Все случилось мгновенно. За один вздох. Третья клешня падала на короля, и Далинар, взревев, рванулся вперед. Пролетая под клешней, он отбросил клинок, тот упал на землю и испарился. Князь поднял руки и…
И поймал ее. Он согнулся под ударом, опустился на одно колено; раздался оглушительный звон от соприкосновения панциря и доспеха.
Но Далинар ее поймал.
«Буреотец!» – подумал Адолин, глядя, как его великий князь Холин стоит над королем, согнувшись от немыслимого веса монстра, который во много раз превосходил его размером. Лучники замешкались, потрясенные. Садеас опустил большелук. Адолин не мог дышать.
Далинар удерживал клешню – равный по силе монстру человек, закованный в темно-серебристый и как будто светящийся металл. Чудовище затрубило, и рыцарь в осколочных доспехах издал в ответ мощный дерзкий вопль.

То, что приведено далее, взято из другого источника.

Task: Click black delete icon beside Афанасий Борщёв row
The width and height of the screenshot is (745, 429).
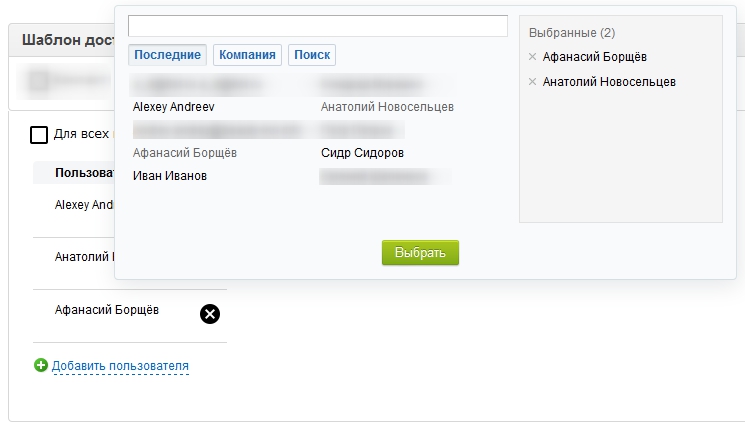Action: 210,314
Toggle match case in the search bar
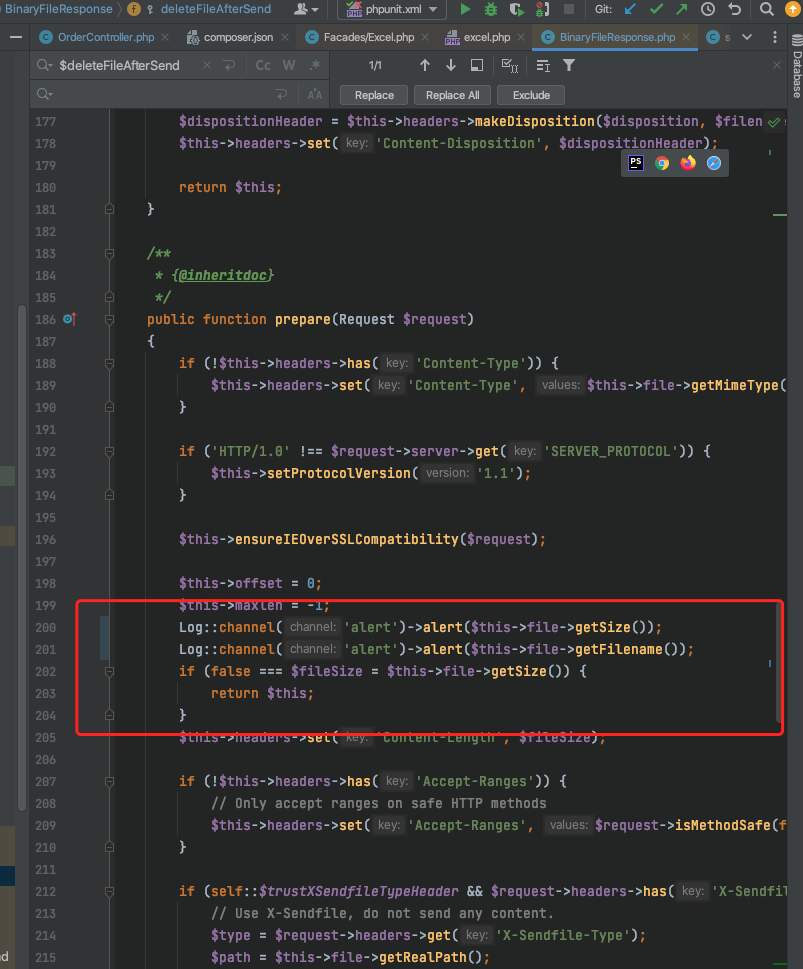803x969 pixels. (x=263, y=65)
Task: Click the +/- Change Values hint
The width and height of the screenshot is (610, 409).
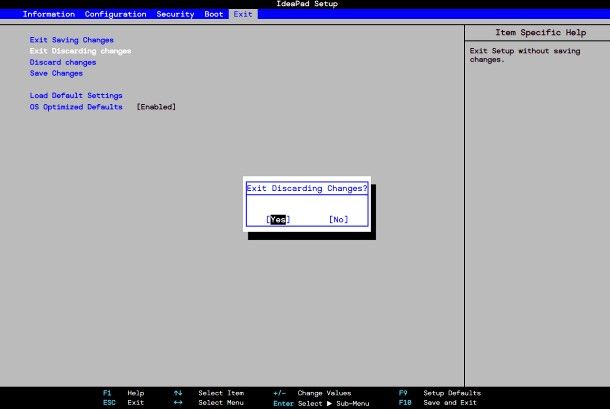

В тот момент Адолин понял, что его желание исполнилось. Он увидел Черного Шипа – того самого человека, рядом с которым хотел сражаться. Латные перчатки и наплечники Далинара начали сдавать, по древнему металлу побежала паутина светящихся трещин. Адолин встряхнулся и наконец-то вскочил.
«Я должен помочь!»
В его руке снова возник осколочный клинок, и он, подбежав к боку чудовища, рассек ближайшую лапу. Раздался громкий треск. Лишившись стольких конечностей, тварь больше не могла удерживать свой вес, особенно теперь, когда отчаянно старалась сокрушить Далинара. Оставшиеся лапы с правой стороны подломились с неприятным хрустом, брызнул фиолетовый ихор, и чудовище повалилось набок.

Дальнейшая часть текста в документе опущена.